» **How to complete this task**
Reproduce the first line of the entries that follow and each later line, word for word, ending with the one containing "Given: Open the account profile avatar".
Top of Entries provided
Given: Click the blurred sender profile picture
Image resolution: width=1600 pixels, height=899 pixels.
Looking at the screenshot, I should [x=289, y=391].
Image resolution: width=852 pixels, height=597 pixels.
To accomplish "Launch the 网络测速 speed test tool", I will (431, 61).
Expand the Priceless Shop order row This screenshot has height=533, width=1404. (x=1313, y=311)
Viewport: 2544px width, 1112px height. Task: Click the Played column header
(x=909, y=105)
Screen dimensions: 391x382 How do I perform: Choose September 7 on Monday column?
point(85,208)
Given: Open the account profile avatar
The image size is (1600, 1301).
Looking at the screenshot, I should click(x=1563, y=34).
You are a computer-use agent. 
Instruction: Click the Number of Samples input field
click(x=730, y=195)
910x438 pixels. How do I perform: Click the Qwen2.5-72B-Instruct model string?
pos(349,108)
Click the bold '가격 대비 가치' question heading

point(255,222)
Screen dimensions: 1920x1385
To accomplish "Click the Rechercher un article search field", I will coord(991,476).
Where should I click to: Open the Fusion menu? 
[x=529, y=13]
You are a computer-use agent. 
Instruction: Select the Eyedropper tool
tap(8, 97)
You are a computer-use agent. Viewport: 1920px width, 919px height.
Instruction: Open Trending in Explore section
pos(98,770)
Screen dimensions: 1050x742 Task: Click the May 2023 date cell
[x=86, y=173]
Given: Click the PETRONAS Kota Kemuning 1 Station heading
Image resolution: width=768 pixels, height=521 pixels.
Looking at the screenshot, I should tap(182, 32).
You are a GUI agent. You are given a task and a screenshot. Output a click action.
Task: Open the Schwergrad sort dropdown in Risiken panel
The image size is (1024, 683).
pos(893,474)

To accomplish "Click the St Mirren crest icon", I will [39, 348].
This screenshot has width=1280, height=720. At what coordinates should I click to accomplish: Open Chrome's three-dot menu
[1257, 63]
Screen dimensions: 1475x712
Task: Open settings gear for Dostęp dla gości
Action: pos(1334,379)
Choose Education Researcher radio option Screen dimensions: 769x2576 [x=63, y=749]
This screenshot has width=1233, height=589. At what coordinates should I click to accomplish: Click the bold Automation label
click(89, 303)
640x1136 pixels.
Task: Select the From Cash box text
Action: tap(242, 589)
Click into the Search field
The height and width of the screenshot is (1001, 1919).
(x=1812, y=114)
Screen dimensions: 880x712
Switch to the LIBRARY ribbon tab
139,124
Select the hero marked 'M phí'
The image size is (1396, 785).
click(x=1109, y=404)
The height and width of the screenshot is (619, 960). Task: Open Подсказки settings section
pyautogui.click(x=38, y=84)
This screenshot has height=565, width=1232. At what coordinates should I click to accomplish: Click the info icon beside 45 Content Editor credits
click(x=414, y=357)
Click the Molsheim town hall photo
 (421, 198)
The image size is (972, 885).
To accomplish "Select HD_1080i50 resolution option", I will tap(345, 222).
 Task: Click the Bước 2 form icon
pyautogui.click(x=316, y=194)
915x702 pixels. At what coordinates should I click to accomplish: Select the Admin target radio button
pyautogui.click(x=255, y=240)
Bottom of Entries provided
» **Response to the task**
Given: Click the blurred sender profile picture
Image resolution: width=1600 pixels, height=899 pixels.
Looking at the screenshot, I should [x=289, y=391].
Image resolution: width=852 pixels, height=597 pixels.
To accomplish "Launch the 网络测速 speed test tool", I will (431, 61).
Expand the Priceless Shop order row This screenshot has height=533, width=1404. (x=1313, y=311)
Viewport: 2544px width, 1112px height. Task: Click the Played column header
(x=909, y=105)
Screen dimensions: 391x382 How do I perform: Choose September 7 on Monday column?
point(85,208)
Given: Open the account profile avatar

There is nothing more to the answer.